El arduo trayecto de las jugadoras de fútbol de Bangladés hacia la Copa de Asia

El arduo trayecto de las jugadoras de fútbol de Bangladés hacia la Copa de Asia

La selección femenina de Bangladés compite por primera vez en la Copa de Asia, un hito que representa el fin de un largo anhelo para estas deportistas, quienes han vencido múltiples barreras tanto en el campo como en su vida cotidiana.

El martes, las jugadoras bangladesíes cayeron derrotadas ante China, la actual defensora del título, en su debut en Sídney, Australia, donde el viernes se medirán a Corea del Norte en su siguiente encuentro.

Sin embargo, solo el hecho de estar en este torneo que se celebra en Australia ya es un triunfo para este equipo joven, que jamás había tomado parte en una cita de este calibre.

En este país del sur de Asia, con 170 millones de habitantes, el rechazo social, las demandas familiares, la miseria económica y los grupos religiosos más extremistas han marginado por décadas a las mujeres y niñas del ámbito deportivo.

"Mi hermana y yo soñábamos con ser futbolistas, y por eso mis padres, especialmente mi madre, tuvieron que aguantar críticas muy severas", relata Afeida Khandaker, de 20 años, quien lidera el equipo como capitana.

"Solo poder hablar de la selección femenina ya es un honor para mí", comenta a la AFP Saiful Bari Titu, de 53 años, integrante del staff técnico de la Federación de Fútbol de Bangladés, durante un entrenamiento del equipo nacional sub, en el estadio principal de Daca. "Han enfrentado numerosas oposiciones".

Visibilidad

En realidad, estas jóvenes están acostumbradas a batallar, y no solo dentro del césped.

"Nuestras futbolistas jóvenes vienen de hogares humildes, y frecuentemente las familias no logran ofrecerles apoyo financiero", detalla Khandaker Arif Hossain Prince, padre de la capitana, quien gestiona un centro de adiestramiento para chicas en fútbol.

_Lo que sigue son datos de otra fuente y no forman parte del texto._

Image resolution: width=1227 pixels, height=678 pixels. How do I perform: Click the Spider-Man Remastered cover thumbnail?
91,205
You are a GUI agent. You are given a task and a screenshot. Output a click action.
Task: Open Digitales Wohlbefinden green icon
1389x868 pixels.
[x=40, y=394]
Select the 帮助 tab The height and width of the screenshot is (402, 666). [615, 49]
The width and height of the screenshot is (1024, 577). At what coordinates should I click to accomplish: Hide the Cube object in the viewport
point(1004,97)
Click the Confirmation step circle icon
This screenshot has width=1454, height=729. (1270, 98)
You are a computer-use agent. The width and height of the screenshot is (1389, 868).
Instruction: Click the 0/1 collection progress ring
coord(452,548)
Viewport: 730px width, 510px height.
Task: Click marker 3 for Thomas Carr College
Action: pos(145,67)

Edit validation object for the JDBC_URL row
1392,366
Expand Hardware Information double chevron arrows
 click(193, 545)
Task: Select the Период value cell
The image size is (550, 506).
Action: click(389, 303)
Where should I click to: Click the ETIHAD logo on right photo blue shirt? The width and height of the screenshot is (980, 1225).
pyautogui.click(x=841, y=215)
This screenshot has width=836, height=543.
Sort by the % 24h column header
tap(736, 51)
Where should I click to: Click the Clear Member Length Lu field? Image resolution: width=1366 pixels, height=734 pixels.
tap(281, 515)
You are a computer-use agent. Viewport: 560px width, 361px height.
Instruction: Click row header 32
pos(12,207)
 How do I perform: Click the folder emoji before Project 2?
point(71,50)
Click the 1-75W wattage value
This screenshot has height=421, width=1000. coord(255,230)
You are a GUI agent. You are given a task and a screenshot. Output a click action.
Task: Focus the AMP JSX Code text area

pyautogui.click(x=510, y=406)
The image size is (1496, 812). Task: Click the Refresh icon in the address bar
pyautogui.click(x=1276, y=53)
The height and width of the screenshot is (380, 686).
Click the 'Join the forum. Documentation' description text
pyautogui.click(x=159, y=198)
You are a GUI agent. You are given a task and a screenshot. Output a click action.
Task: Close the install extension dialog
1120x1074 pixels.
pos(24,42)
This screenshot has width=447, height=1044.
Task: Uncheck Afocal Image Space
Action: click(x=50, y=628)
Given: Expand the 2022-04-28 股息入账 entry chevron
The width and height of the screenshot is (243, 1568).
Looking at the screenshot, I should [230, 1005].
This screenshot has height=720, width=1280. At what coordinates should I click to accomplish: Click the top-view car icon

"Algunos padres son conductores de rickshaw, obreros o vendedores de té. Hay quienes no pueden permitírselo y abandonan el deporte. Yo mismo a veces quiero tirar la toalla cuando veo a una chica dejarlo", confiesa a la AFP.

"Mucho más chicas se unirían si la sociedad fuera algo más tolerante", sostiene su hija Afeida, nacida en Satkhira, al sur de Bangladés, una zona donde candidatos islamistas obtuvieron varios escaños en las elecciones del 13 de febrero.

Muchas tuvieron que abandonar el fútbol tras la secundaria, añade, debido a las protestas de los vecinos al ver a las adolescentes jugar con shorts cortos.

El entrenador nacional Peter Butler declaró en una charla con la FIFA que su presencia en la Copa de Asia "aumentará la exposición de sus habilidades".

"El propósito clave es establecer fundamentos firmes y desarrollar un plan que permita a Bangladés clasificarse de manera continua", agregó.

Ennima Khanom Richi, de 20 años, ha presenciado cómo numerosas compañeras dejan el fútbol, principalmente después de matrimonios impuestos.

Evolución de las mentalidades

"Las familias a menudo no resisten la presión social, y terminan vetando que sus hijas jueguen", se queja la futbolista, que participa en una liga local.

Los dos años de inestabilidad tras la caída del gobierno autoritario de la ex primera ministra Sheikh Hasina, en agosto de 2024, debido a revueltas sociales intensas, no han alterado esta realidad.

Aun así, los esfuerzos de la BFF en el terreno durante varios años empiezan a rendir resultados.

Actualmente, más de 40 clubes de fútbol en todo el territorio entrenan a niñas desde los nueve años.

"Ni siquiera contábamos con una selección nacional femenina antes de 2008", evoca Mahfuza Akter Kiron, de 59 años, encargada de la rama femenina en la BFF.

Los salarios que reciben las jugadoras de la selección son aún reducidos, pero proporcionan una estabilidad económica básica a varias decenas de hogares.

Los patrocinadores empiezan a mostrar interés en el fútbol femenino, al tiempo que las actitudes sociales van cambiando.

Ahora la gente viene "a verme cuando vuelvo a casa", indica Afeida Khandaker, la capitana del equipo.